Nevertheless, when I visited Treblinka, as an HIA fellow, I was very silent and full of sorrow; my “scholarly” question marks were long gone once the tour guide told me that the commemoration stones bear the names of the cities or towns from which the victims were deported to the death camp. The sense of sorrow along with a mixture of haunting unanswered “WHYs’’ reminded me of my visit to the Valley of the Communities in Yad Vashem. There, over 5000 names of communities are engraved on the stone walls, and each name recalls a Jewish community which existed for hundreds of years. For the inhabitants, each community constituted an entire world. In most cases, in post-Holocaust Europe almost nothing remains apart from the names. Names are linked to souls. Every soul has a unique story to tell about itself.
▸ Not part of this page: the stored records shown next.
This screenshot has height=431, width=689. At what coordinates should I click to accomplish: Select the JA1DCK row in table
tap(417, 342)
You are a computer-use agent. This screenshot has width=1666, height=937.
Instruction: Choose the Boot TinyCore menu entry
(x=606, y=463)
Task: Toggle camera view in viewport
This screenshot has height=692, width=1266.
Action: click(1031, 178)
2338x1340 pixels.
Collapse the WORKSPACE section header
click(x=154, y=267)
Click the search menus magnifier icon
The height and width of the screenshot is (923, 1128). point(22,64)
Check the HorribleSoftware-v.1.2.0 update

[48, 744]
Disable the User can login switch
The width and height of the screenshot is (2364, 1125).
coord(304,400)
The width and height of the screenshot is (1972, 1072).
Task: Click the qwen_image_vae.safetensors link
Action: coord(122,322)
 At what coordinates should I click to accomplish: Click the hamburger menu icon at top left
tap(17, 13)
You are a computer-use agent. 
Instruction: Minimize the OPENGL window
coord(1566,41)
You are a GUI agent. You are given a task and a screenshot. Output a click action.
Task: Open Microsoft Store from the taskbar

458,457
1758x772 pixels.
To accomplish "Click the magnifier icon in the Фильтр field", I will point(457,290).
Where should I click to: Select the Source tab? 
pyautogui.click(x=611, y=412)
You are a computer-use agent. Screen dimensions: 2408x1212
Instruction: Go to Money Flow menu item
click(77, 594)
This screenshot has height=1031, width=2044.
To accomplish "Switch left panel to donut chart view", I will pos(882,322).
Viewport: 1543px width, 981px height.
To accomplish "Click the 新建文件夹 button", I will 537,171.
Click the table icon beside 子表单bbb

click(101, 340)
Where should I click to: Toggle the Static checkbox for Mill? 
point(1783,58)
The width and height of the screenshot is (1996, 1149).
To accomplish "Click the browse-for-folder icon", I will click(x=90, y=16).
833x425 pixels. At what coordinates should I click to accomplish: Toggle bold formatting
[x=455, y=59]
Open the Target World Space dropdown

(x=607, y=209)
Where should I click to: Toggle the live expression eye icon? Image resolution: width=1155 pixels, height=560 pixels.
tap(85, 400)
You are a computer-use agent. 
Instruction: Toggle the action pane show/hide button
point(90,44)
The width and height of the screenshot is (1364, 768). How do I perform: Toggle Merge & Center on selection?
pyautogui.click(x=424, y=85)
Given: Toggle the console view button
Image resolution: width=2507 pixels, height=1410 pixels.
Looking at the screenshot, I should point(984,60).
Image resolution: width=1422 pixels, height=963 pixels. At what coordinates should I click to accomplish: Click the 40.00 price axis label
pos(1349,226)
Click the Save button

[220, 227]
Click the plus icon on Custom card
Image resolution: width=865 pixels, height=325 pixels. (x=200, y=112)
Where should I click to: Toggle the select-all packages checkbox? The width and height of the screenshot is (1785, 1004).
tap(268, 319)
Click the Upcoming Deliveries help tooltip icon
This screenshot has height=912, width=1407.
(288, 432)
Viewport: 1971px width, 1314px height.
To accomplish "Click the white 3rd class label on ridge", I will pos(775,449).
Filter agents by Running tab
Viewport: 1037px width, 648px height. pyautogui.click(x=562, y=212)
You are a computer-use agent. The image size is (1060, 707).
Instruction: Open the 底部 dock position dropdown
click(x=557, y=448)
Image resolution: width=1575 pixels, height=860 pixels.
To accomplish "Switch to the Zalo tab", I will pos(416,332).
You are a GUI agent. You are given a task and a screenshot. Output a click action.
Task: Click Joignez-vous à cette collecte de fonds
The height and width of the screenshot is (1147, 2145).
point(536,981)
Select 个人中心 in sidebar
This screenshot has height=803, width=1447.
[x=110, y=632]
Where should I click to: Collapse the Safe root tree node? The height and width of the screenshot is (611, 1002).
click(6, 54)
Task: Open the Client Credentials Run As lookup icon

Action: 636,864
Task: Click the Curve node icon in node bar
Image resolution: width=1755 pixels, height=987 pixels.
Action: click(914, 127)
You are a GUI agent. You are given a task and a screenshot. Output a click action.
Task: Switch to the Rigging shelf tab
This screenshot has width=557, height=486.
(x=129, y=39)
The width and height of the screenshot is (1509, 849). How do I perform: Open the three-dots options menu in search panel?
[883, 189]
So, in Treblinka I shut my eyes tightly and tried to hear the whispers of those souls. I enormously wanted to hear their stories--but no voice, no echo, nothing. Only silence. Silence for thinking and wondering about the notion of ‘’silence’’ in the context of the Holocaust. Was it that “silence” that allowed the atrocities of the Nazis? Or, was it the lack of a mass and organized reaction from the civil societies of European countries? The questions are haunting and are extremely difficult to answer.
Treblinka
What I have found interesting and deeply personal are pieces of crumpled papers on the stones with Hebrew handwriting. I asked my tour guide Tomasz Cebulski about those papers. He told me that they might be prayers written in Hebrew or Yiddish. But still I wondered: Why in those languages, and why on the stones that symbolize the lost communities? Again many questions marks came to my mind, with only one answer. The prayers were written in Hebrew or Yiddish, and not in Polish, because Polish Jews, when they wanted to say something personal to their God, spoke with the language of the soul. It used to always be like this, when we wanted to say something extremely personal: to whisper with our breath our feelings, our thoughts or our agony. In my point of view, those crumpled pieces of paper I found on the stones in Treblinka might be the words of those Jews who could not tell their stories, but whose relatives did it on their behalf.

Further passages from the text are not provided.